Surely for that to occur, you'd need some sort of hive mind? I mean, within this 'mass immigration' wouldn't people be coming from all over the place? And therefore each have different cultural values depending on which country they came from? And then different opinions and beliefs within that cultural framework?
It's not like there's a country called 'The Democratic Republic of Al Qaeda' that sends us 500,000 people a year. Immigrants come from all around the world.
People can tolerate and welcome foreigners. But what they don't like is an influx of so many people that it radically changes their country to the point that they don't recognize it anymore.
To go back to my response to Enoch Powell who said the same thing sixty years ago, I can still buy a pint in the pub. What part from fifty years ago exists that you personally can't recognise anymore?
Bradford. Birmingham. Parts of London. etc. Places where huge numbers of people haven't, or don't want to be British, with everything that being British is supposed to entail.
But I don't why you're asking if I personally don't recognise the change in demographics. Do you think I own a Tardis?
It took centuries for a tolerant British secular and liberal democracy to develop. I don't want to see that threatened by mass immigration of people who don't share those values, or who actively despise them. Much better for immigration to be slow, at a pace we can carefully control and accommodate and make sure that western style values are not threatened and undermined.
Nor do I want to see what little democracy we have snuffed out by an unaccountable bureaucratic elite in Brussels.
Not to mention that culture is a continuously evolving thing. It's not some static force that you can point to and say, 'this is the way things should be', and then measure all changes against. Frankly, I wouldn't want to live in the somewhat racist/sexist/homophobic Britain of sixty years ago. If immigration has helped to change that, then hurrah!
Nor do I. But in some places, I think that mass immigration is bringing it back. Do you really think Islamic values in general, are as tolerant, liberal and secular as western values?

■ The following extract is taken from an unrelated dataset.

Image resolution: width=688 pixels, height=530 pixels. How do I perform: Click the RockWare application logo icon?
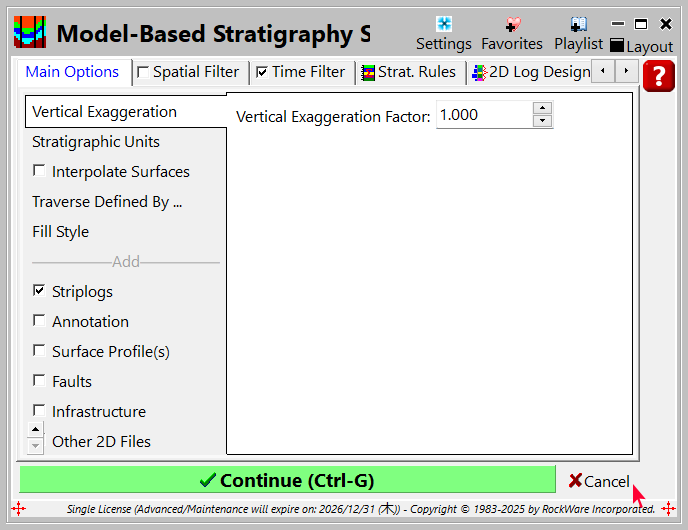pos(29,32)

I'm not arguing about race. I don't give a gak about a persons skin colour. We're not responsible for our skin colour - its totally irrelevant. What I do care about is western values of tolerance, liberalism and secularism, and those values are undermined by huge influxes of un-assimilated people from cultures that do not share those values (e.g. Islam).
Islam is a religion, not a culture. If it were that simple, the Shias and Sunnis wouldn't be butchering each other the way they do.
Shia's and Sunni's are butchering each other because the values and beliefs that they derive from the Quran direct them to butcher heretics and non-believers. They have different interpretations of the Quran, therefore they view each other as heretics. Those Islamic values are IMO broadly incompatible with western values. For instance, Islam's views on apostasy and homosexuality and the appropriate punishments.
Mass immigration was a deliberate policy of New Labour to "rub the rights nose in diversity". They sought to increase their electoral support by changing the demographics of Britain. This policy was never declared. They never presented it to the British electorate in a manifesto and asked for its approval.
...snip...
Sorry, but those are links talking about the previous immigration policy of a previous government. I'm not entirely sure how they prove that mass immigration is bad. As well as how it drowns out British cultures and values. Could you outline it for me?
See above.
As well as what numbers of people would be acceptable 'immigration', and at what stage it becomes the unacceptable 'Mass Immigration'.
Those details are for experts to decide, not an opinionated 23 year old running his mouth off on the internet and making a fool of himself in the process.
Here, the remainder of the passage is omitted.